I'm trying to parse out the opcode for each instruction, but it occurred to me that it's not like there's a line break after every instruction. So how does this happen? To me, it just looks like a bunch of bytes, with no way to tell the difference between an opcode and its operands.
For most CPUs - and I believe Z80 falls in this category - the length of an instruction is implicit.
That is, you must decode the instruction in order to figure out how long it is.
If you're writing an emulator you don't really ever need to be able to obtain a full disassembly. You know what the program counter is now, you know whether you're expecting a fresh opcode, an address, a CB page opcode or whatever and you just deal with it. What people end up writing, in effect, is usually a per-opcode recursive descent parser.
To get to a full disassembler, most people impute some mild simulation, recursively tracking flow.
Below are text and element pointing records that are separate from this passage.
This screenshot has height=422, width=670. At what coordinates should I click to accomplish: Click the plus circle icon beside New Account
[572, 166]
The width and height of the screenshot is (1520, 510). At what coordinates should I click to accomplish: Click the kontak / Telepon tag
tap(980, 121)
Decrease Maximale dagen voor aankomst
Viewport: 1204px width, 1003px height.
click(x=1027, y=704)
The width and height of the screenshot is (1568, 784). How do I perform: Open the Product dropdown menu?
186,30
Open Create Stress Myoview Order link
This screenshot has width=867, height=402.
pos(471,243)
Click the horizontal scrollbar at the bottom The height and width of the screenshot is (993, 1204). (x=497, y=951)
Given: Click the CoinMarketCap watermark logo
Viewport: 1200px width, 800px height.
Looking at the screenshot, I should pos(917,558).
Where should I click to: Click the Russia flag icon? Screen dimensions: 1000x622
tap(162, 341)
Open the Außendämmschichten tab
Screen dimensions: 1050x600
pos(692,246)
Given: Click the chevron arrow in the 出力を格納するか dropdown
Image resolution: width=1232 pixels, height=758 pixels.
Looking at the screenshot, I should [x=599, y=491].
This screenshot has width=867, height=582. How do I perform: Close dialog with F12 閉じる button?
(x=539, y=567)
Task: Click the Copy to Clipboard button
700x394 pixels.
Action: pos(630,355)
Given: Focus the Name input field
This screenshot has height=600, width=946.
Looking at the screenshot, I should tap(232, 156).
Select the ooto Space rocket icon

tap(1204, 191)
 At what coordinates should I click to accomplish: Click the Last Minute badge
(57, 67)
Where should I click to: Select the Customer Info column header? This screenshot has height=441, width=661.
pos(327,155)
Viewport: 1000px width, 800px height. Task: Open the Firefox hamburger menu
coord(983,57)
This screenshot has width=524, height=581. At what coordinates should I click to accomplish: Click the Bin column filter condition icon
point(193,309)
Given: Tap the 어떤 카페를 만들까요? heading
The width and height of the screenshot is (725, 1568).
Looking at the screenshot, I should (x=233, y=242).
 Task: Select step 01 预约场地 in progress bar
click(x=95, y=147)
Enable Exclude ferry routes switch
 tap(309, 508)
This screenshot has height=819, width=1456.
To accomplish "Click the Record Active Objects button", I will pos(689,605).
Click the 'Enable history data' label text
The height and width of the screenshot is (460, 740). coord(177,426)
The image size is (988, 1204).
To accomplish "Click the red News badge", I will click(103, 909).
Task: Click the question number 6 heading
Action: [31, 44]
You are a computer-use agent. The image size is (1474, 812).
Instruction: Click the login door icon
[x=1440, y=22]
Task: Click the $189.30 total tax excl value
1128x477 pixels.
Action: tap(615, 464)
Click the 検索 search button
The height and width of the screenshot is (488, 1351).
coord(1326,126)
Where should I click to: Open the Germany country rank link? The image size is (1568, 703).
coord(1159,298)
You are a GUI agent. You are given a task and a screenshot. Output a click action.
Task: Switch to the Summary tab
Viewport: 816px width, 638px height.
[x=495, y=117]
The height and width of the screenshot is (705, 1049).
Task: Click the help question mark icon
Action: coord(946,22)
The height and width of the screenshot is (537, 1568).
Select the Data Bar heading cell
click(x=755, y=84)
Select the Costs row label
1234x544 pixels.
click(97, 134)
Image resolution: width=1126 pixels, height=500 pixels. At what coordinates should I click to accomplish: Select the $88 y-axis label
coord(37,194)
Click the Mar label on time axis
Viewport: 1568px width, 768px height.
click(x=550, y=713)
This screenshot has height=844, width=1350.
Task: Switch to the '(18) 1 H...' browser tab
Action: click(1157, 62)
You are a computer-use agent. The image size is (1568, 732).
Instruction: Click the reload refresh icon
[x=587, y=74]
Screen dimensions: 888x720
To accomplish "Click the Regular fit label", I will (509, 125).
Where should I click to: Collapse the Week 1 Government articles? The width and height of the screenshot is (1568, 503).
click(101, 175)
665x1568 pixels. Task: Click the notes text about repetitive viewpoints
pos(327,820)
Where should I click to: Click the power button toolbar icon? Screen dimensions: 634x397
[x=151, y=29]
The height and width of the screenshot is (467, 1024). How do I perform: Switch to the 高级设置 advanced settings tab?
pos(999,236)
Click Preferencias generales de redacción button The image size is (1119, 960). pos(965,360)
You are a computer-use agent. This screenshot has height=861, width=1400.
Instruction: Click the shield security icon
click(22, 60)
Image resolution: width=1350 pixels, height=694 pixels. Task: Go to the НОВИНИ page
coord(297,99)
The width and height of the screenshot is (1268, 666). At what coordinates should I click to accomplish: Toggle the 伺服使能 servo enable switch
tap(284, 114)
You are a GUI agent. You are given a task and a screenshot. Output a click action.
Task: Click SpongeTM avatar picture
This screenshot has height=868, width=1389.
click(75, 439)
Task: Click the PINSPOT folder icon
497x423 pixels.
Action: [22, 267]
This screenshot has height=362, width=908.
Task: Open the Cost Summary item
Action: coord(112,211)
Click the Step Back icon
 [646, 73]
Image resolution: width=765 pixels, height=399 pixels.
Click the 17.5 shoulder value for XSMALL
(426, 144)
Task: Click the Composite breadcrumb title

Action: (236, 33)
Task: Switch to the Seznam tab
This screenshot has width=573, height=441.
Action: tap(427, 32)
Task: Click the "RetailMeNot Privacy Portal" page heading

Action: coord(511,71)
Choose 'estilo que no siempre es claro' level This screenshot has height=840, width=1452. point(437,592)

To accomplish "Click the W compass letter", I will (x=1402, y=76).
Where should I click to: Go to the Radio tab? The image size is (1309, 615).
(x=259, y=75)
Instructions are found, data is then left by deduction.
Not so much on the GB where storage was plentiful (by comparison) and piracy had a physical barrier, but on other platforms it was reasonably common to save space or to effect disassembly-proof code by writing code where a branch into the middle of an opcode would create a multiplexed second stream of operations, or where the same thing might be achieved by suddenly reusing valid data as valid code. One of Orlando's 6502 efforts even re-used some of the loader text — regular ASCII — as decrypting code. That sort of stuff is very hard to crack because there's no simple assembly for it and a disassembler therefore usually won't be able to figure out what to do heuristically. Conversely, on a suitably accurate emulator such code should just work exactly as it did originally.